G20 leaders have acknowledged the need for green finance to be scaled up to “support environmentally sustainable growth globally”, identifying challenges facing the development of green finance and possible remedies.
It is said to be the first time leaders of the 20 largest world economies have referenced the importance of green finance in a communiqué following a summit, which this year was held in Hangzhou, China, on 4-5 September.
In their communiqué, the leaders said: “We believe efforts could be made to provide clear strategic policy signals and frameworks, promote voluntary principles for green finance, expand learning networks for capacity building, support the development of local green bond markets, promote international collaboration to facilitate cross-border investment in green bonds, encourage and facilitate knowledge sharing on environmental and financial risks, and improve the measurement of green finance activities and their impacts.”
The G20 leaders also welcomed a report submitted by the Green Finance Study Group (GFSG), the first such group established by the G20, which outlined options for mobilising private capital for green investment.

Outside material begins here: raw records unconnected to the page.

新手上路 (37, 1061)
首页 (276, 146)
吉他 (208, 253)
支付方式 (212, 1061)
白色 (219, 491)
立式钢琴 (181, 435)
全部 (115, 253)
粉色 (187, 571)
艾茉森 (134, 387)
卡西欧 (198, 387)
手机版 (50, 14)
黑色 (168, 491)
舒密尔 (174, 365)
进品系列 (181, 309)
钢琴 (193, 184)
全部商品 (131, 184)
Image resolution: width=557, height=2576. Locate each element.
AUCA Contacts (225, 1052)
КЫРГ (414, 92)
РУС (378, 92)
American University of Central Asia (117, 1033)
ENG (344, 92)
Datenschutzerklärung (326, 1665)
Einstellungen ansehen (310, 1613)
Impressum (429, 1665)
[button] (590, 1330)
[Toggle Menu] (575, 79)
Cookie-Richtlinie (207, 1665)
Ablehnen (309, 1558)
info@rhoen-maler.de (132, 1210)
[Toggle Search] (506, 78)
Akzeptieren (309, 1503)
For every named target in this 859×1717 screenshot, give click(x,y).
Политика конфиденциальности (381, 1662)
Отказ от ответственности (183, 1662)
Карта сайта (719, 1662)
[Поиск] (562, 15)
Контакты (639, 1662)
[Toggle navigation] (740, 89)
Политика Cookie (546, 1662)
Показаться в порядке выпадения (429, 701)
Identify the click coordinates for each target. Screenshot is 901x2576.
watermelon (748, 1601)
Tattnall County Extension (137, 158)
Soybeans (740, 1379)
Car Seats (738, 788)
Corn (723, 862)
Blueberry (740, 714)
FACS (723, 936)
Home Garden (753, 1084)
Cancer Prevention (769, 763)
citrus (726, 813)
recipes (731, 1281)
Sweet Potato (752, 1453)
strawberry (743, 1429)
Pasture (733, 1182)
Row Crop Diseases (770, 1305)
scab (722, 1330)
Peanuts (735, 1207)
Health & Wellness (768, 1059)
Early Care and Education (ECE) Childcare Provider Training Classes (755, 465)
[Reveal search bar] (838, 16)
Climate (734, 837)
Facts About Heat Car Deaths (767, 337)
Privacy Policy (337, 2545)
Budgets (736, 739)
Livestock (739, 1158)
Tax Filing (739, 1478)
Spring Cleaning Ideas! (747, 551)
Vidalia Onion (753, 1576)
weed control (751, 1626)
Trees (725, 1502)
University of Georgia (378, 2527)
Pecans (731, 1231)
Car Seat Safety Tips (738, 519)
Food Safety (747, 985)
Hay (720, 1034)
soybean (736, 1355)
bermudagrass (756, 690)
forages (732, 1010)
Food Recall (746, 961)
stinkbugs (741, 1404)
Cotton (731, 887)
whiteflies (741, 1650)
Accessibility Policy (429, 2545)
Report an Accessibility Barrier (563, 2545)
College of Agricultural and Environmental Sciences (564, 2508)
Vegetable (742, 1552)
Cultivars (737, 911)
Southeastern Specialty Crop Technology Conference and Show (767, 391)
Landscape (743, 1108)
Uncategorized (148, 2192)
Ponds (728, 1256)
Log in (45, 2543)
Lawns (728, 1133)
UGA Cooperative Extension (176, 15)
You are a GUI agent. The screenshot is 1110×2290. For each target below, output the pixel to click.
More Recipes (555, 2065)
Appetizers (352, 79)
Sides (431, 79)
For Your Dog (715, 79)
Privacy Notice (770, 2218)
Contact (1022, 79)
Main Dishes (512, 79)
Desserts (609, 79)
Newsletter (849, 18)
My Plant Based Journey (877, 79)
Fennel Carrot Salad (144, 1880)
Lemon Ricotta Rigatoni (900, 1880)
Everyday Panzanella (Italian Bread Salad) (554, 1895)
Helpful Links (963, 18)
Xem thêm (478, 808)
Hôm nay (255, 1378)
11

Research by the UN Sustainable Stock Exchanges (SSE) initiative has found that, although stock exchanges have increasingly been taking steps that help integrate sustainable development in capital markets, “more action is needed”.
Out of 82 stock exchanges, 58 – representing more than 70% of listed equity markets – have made a public commitment to advancing sustainability in their market, according to a biennial report from the SSE initiative.
Twelve exchanges incorporate reporting on environmental, social and governance (ESG) information into their listing rules, and 15 provide formal guidance to issuers.
The SEE said ESG indices remained the most popular sustainability instrument among exchanges, with 38 of 82 providing them.
On a policy level, government action is skewed toward encouraging corporate disclosure of ESG factors, while “involvement on the investment side is less developed”.
Eight of the 50 countries covered by the SSE initiative’s research implement an investor stewardship code that addresses ESG factors.
In other news, the Asset Owners Disclosure Project (AODP) has published a report comparing how investors voted on a climate change shareholder resolution at Exxon.
The resolution was defeated, with 38% voting in favour, a marked difference with the support for similar resolutions at BP and Shell AGMs in 2015, which the AODP said were passed by the same shareholders.
The boards of BP and Shell supported the shareholder resolutions, while Exxon’s did not.
The AODP cited a “new and significant split amongst the giant fund managers, with leading funds BlackRock and Vanguard voting against [the shareholder resolution] and State Street voting most of its stock in favour”.
The AODP said its analysis showed that “many investors [were] ignoring responsible investment commitments they have made”.
Edward Mason, head of responsible investment at the UK’s £6.7bn (€8.4bn) Church Commissioners, has previously said the difference between the voting at the Exxon and the BP and Shell AGMs highlighted the need for “a cultural shift”.
BlackRock Investment Institute, which supports BlackRock asset management, has said that “investors can no longer ignore climate change”. It published a report today, 6 September, on how investors can adapt portfolios to address climate-related market risks. These include technological advances in power production, storage and consumption that undermine existing business models, and regulatory efforts to limit carbon emissions and improve energy efficiency.